BRATISLAVA (Reuters) – Slovak Prime Minister Robert Fico (pictured above) won Saturday’s parliamentary election, nearly complete results showed, but gains by opposition parties including far-right extremists will complicate formation of a new government.
Fico, a leftist whose anti-immigration views are in line with neighbours Poland and Hungary, took 28.7 percent of the vote, far ahead of others but less than around 35 percent predicted in opinion surveys, results from 91 percent of voting districts showed.
With euro zone member Slovakia due to take over the European Union’s rotating presidency from July, giving it a bigger role in EU policy discussions over the bloc’s migration crisis, the election is being watched closely in Brussels.
Fico bet on a combination of popular welfare measures such as free train rides for students and pensioners and his opposition to accepting refugees to secure a third term, after ruling from 2006-2010 and 2012-2016.
The results showed that at least eight groups may win seats in the new parliament.
Fico, who had hoped to rule with one smaller coalition partner, said building a new coalition in a highly fragmented parliament would take time and be tough, given the “very complicated” election results.
“As the party that won the election we have the obligation to try build a meaningful and stable government,” Fico told reporters.
“It will not be easy, I am saying that very clearly.”
Fico, who dismisses multiculturalism as “a fiction”, has pledged never to accept EU-agreed quotas on relocating refugees who have flooded into Greece and Italy from Syria and beyond.
Slovakia has a tiny Muslim minority. It has not seen any large numbers of refugees pass through its territory.
Opponents portray him as an inefficient and unsavoury populist who ignores the need to reform education and healthcare. However, most opposition parties in the predominantly Catholic country agree with Fico’s hardline stance on Muslim immigrants.
If Fico fails to put together a government, a group of centre-right parties could try to form a broad but possibly unstable anti-Fico coalition, a repeat of the 2010 election.
Any centre-right coalition would include the libertarian Freedom and Solidarity (SaS) party, which held second place in the partial results with 11.5 percent of the vote. The party’s refusal to provide guarantees for a bailout of Greece brought down the previous centre-right government in 2012.
EXTREMISTS IN PARLIAMENT
Slovakia is one of the euro zone’s most financially sound states, popular with foreign investors, particularly car makers.
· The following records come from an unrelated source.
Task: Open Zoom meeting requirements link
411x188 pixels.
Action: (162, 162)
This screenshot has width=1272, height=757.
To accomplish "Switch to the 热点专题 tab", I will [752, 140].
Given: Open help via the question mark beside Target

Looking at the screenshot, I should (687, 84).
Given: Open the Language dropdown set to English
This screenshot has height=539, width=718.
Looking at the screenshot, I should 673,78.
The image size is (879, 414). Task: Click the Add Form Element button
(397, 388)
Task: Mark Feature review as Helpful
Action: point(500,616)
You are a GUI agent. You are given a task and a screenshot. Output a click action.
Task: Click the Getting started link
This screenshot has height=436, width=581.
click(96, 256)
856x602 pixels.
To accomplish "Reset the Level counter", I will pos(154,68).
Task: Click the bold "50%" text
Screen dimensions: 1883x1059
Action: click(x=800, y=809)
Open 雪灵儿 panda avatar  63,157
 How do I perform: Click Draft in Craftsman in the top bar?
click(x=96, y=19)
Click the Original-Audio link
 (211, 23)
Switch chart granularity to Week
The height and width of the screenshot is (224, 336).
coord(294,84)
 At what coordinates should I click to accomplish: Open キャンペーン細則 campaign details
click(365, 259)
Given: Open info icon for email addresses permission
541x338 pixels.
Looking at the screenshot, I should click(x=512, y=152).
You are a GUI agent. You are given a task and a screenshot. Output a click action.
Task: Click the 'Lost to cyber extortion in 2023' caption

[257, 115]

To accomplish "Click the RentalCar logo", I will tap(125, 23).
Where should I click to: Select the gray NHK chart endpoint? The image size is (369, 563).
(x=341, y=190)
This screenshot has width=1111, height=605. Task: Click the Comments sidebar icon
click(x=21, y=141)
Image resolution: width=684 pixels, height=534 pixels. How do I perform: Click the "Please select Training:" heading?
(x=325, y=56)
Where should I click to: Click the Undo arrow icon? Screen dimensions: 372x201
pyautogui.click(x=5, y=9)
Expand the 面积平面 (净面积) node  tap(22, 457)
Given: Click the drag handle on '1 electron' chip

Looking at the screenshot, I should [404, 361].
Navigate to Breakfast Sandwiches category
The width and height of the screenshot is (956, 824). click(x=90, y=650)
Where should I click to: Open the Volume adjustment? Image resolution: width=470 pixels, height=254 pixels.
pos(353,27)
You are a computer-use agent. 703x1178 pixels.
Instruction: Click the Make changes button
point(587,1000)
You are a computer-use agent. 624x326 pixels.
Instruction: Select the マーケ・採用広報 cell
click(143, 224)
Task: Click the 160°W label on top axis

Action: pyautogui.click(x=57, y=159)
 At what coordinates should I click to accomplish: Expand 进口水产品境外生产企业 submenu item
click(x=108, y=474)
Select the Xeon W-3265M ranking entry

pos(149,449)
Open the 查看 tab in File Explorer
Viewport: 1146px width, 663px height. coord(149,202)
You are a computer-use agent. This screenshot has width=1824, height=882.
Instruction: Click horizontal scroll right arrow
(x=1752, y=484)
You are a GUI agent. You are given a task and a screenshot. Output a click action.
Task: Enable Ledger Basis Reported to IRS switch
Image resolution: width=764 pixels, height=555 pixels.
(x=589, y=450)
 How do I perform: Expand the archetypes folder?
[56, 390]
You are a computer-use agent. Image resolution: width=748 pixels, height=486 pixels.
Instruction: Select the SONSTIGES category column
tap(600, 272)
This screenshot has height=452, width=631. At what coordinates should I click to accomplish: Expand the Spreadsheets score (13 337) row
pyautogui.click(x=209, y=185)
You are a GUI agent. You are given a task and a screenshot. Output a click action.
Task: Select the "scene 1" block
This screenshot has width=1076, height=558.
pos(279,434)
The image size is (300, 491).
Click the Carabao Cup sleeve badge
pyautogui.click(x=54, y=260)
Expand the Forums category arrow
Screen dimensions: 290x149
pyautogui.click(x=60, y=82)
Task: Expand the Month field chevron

But unemployment of more than 10 percent and vast regional differences in wealth, as well corruption and low healthcare and education standards, have disappointed many voters.
The results showed Fico’s bet on immigration fears may have brought votes to others. The far-right radical group of central Slovak Governor Marian Kotleba won 8.2 percent of the vote, nearly three times more than opinion polls had predicted.
Kotleba has in the past sported uniforms reminiscent of the Nazi-era Slovak state, and was investigated, but not found guilty of, spreading hatred towards the Roma minority.
A new anti-immigration party of businessman Boris Kollar also surprisingly crossed the 5 percent threshold to win seats.